Of course, unlike the black population in the ghettoised areas of LA, immigrants and asylum seekers face not just harassment and oppression but expulsion from the country. It is clearly near impossible that we would see a large-scale movement of asylum seekers against state discrimination, as to do so would jeopardise their tenuous position in a society which already barely tolerates them. So it falls to us citizens who are fortunate enough to have been born with a British passport, a lifelong tenure of this great nation, so to speak, to be outraged, offended and galvanised by their struggle, and to keep pushing for the point at which we as a society we will say, ‘enough is enough’.
Today this is all the more important when we’re seeing a resurgence of racism and xenophobic nationalism in Europe.
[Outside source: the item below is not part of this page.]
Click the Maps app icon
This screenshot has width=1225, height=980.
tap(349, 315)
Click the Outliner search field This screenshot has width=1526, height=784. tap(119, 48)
Far-right groups are too often being allowed to set the political agenda, with otherwise centrist politicians crafting hard-line policies on immigration and integration as a response to ‘legitimate concerns’ from the low-wage precariat about job competition and the erosion of British (French/German/Italian/etc.) culture, notwithstanding the fact that these concerns are shaped and maintained by the politico-industrial elite to distract attention while budgets are slashed, regulation and welfare systems dismantled.
As racism rises in Europe, Slavoj Zizek may be right in saying we are ‘living in the end times’, and I’d like to agree: not that the world is ending, but that in 20 or 30 years we will look back on this period as an exceptional time of economic idiocy, moral bankruptcy and social discrimination, all of which came to mark the end of an era that we subsequently transcended.
According to a witness aboard the plane on which he died, Jimmy Mubenga asked his fellow passengers, “what kind of people are you that do nothing?” We can ask the same question of our society, where the prosperity of those riding in Business Class relies on keeping others struggling for life in the back. It’s in their interest to keep us heading in this direction, which is why it’s up to us to stop the flight. Doing nothing is not an option.